No sé, pero es posible que María admirara a su padre Emilio, que comentara con sus amigas todo lo que él valía, que sufriera un poco los que llaman los sicólogos el “Complejo de Edipo”, que de alguna manera inconsciente estuviera enamorada de su padre – siempre en la adolescencia, claro -, que buscara en los hombres, en los amigos, en los novios la copia o el parecido con su progenitor. Quizá, tampoco lo sé, buscó precisamente en los pilotajes de los “Fórmula 1” la total identificación con quien le dio la vida. De hecho iba a hablar de “Lo que de verdad importa”, ese tipo de vidas hacen a quien las vive profundas, audaces y temerarias. Superan el miedo a la muerte, se exponen como los toreros a perder la vida porque aman con pasión su profesión y esa profesión da sentido y emoción a lo que hacen. No hay cosa más terrible que el paso del tiempo sin sentir nada, la larga agonía del aburrimiento, en realidad son dichosos y afortunados los que encuentran esa actividad y en ella se sumergen, así olvidan lo tremendo que es vivir sin ilusiones, por eso, repito, los sabios griegos consideraban muy afortunados a los que “la parca” enviaba al otro mundo plena juventud . Que se lo digan sino a los parados, a los enfermos, a los sin techo, a los emigrantes de las pateras, a los miles y millones de seres humanos que se mueren de hambre todos los años.
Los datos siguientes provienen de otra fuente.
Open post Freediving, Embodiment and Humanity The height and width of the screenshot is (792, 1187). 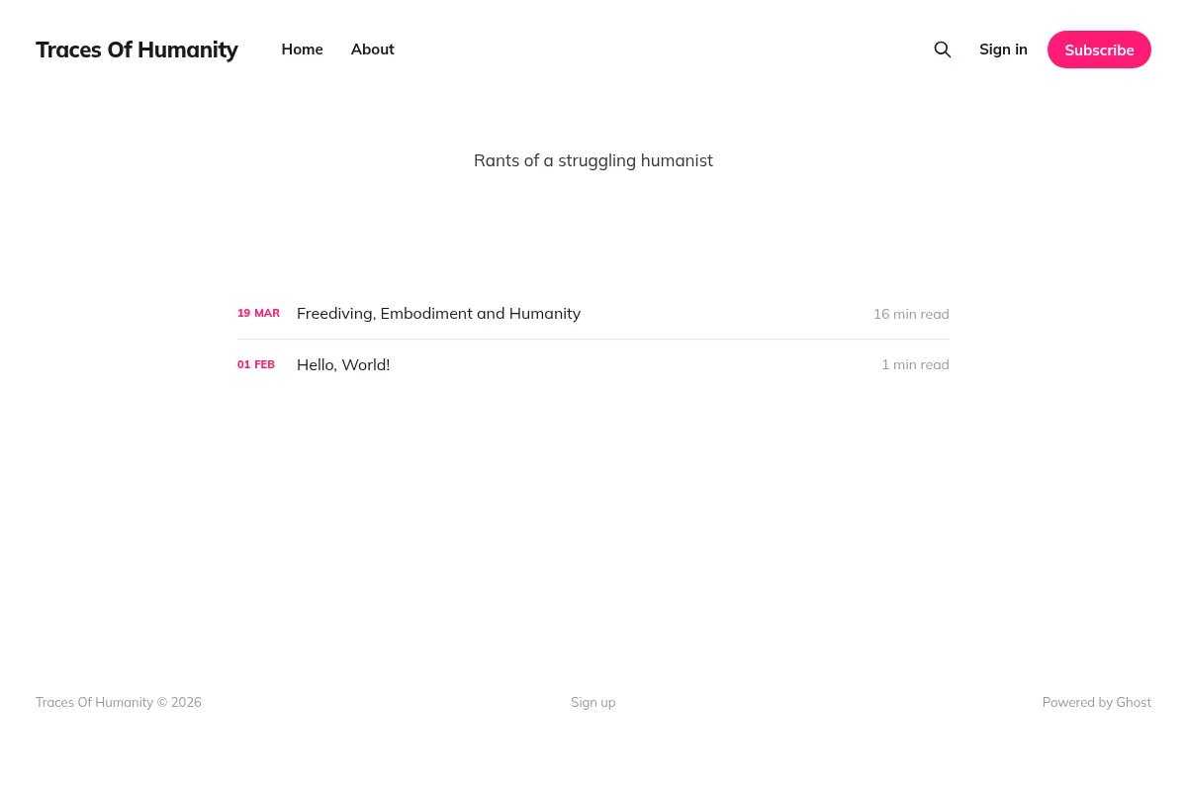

Pero lo más sangrante y extraordinario es que María haya muerto cuando iba a dar una conferencia, cuando iba a presentar su libro “La vida es un regalo”.
Sí, a los ojos de los seres normales, convencionales, es una jugarreta del destino, una mala pasada.
Pero amigos; es que nadie se muere cuando se cree que se va a morir, se muere precisamente cuando menos lo espera. Esto lo dicen los sabios y los santos, y además es que lo que dicen es verdad.
La vida de cada uno de nosotros pende de un hilo muy fino, pero sin duda lo más reconfortante, lo más valioso, es que ese hilo se corta cuando menos se espera, como le ha ocurrido a María de Villota.
Después del escalofrío viene el olvido, solo no la dejarán de recordar sus seres más cercanos, los más queridos.